= Monsanto process =

Method for the manufacture of acetic acid

The Monsanto process is an industrial method for the manufacture of acetic acid by catalytic carbonylation of methanol. The Monsanto process has largely been supplanted by the Cativa process, a similar iridium-based process developed by BP Chemicals Ltd, which is more economical and environmentally friendly.

This process operates at a pressure of 30–60 atm and a temperature of 150–200 °C and gives a selectivity greater than 99%. It was developed in 1960 by the German chemical company BASF and improved by the Monsanto Company in 1966, which introduced a new catalyst system.

==Catalytic cycle==

The catalytically active species is the anion cis-[Rh(CO)_{2}I_{2}]^{−} (top of scheme). The first organometallic step is the oxidative addition of methyl iodide to cis-[Rh(CO)_{2}I_{2}]^{−} to form the hexacoordinate species [(CH_{3})Rh(CO)_{2}I_{3}]^{−}. This anion rapidly transforms, via the migration of a methyl group to an adjacent carbonyl ligand, affording the pentacoordinate acetyl complex [(CH_{3}CO)Rh(CO)I_{3}]^{−}. This five-coordinate complex then reacts with carbon monoxide to form the six-coordinate dicarbonyl complex, which undergoes reductive elimination to release acetyl iodide (CH_{3}C(O)I). The catalytic cycle involves two non-organometallic steps: conversion of methanol to methyl iodide and the hydrolysis of the acetyl iodide to acetic acid and hydrogen iodide.

The reaction has been shown to be first-order with respect to methyl iodide and [Rh(CO)_{2}I_{2}]^{−}. Hence the oxidative addition of methyl iodide is proposed as the rate-determining step.

==Tennessee Eastman acetic anhydride process==
Acetic anhydride is produced by carbonylation of methyl acetate in a process that is similar to the Monsanto acetic acid synthesis. Methyl acetate is used in place of methanol as a source of methyl iodide.

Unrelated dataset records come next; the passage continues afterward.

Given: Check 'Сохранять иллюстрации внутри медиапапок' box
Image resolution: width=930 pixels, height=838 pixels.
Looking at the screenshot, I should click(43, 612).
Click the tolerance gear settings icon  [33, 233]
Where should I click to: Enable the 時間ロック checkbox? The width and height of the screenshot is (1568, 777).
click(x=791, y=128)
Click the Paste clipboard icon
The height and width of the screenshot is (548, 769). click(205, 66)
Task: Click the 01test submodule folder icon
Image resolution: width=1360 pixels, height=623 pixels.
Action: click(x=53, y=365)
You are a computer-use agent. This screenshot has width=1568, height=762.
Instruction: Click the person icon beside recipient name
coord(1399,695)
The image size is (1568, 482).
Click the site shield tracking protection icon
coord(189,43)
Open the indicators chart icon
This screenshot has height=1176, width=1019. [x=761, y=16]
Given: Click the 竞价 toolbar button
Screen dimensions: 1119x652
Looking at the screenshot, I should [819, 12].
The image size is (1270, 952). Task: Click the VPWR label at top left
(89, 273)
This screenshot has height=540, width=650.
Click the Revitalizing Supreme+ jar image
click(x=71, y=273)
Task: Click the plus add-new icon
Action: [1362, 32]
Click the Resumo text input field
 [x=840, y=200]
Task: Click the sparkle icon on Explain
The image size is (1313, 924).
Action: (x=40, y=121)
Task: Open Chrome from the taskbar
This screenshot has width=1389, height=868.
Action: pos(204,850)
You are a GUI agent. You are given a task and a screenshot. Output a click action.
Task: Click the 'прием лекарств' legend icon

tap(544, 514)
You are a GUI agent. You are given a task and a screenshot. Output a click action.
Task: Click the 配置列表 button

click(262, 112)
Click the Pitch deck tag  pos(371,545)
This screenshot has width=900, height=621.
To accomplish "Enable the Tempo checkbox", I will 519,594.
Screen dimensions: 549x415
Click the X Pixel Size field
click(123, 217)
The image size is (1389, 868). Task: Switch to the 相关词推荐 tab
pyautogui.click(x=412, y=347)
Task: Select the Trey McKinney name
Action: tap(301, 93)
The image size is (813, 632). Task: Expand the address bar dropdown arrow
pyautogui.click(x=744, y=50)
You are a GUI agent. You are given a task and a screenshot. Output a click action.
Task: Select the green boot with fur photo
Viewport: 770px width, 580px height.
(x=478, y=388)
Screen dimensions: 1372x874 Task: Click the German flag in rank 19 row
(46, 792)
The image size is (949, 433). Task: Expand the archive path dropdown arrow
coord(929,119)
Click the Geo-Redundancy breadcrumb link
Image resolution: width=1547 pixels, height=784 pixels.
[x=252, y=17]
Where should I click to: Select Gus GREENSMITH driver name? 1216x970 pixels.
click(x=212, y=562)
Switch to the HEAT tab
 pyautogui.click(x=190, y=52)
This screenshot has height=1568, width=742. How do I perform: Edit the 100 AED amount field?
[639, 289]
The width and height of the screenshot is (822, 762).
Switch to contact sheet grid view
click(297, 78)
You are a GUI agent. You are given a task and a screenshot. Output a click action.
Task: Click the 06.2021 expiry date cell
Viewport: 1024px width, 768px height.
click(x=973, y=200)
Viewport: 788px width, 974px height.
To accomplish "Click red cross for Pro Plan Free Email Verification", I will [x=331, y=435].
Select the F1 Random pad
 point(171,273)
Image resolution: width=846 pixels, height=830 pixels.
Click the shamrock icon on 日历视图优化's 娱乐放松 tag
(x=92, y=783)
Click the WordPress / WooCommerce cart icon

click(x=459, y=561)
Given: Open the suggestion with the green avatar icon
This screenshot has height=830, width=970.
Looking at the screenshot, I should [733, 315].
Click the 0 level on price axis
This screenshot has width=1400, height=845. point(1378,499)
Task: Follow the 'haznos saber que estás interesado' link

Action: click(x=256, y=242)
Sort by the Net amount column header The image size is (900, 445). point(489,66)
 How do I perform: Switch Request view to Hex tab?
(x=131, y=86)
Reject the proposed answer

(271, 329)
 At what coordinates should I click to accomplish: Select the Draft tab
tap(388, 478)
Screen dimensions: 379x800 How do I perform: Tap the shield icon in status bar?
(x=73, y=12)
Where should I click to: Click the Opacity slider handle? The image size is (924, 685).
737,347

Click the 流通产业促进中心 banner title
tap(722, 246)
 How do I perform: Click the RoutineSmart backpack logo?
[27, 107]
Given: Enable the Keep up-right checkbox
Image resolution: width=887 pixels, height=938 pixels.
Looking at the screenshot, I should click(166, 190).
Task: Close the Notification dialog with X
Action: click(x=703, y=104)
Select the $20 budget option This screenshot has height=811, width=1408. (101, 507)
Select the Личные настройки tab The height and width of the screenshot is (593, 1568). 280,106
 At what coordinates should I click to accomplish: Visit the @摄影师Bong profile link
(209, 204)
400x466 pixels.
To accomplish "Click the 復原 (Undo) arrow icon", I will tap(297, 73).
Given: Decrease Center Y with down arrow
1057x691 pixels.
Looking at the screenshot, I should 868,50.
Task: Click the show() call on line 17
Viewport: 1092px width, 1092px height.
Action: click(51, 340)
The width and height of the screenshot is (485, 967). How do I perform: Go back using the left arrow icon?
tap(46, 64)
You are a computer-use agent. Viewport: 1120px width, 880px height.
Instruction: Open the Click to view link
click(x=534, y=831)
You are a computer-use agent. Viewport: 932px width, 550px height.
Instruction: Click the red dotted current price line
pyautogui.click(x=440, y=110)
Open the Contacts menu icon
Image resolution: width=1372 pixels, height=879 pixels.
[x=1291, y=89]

 CH_{3}CO_{2}CH_{3} + CO → (CH_{3}CO)_{2}O

In this process lithium iodide converts methyl acetate to lithium acetate and methyl iodide, which in turn affords, through carbonylation, acetyl iodide. Acetyl iodide reacts with acetate salts or acetic acid to give the anhydride. Rhodium iodides and lithium salts are employed as catalysts. Because acetic anhydride hydrolyzes, the conversion is conducted under anhydrous conditions in contrast to the Monsanto acetic acid synthesis.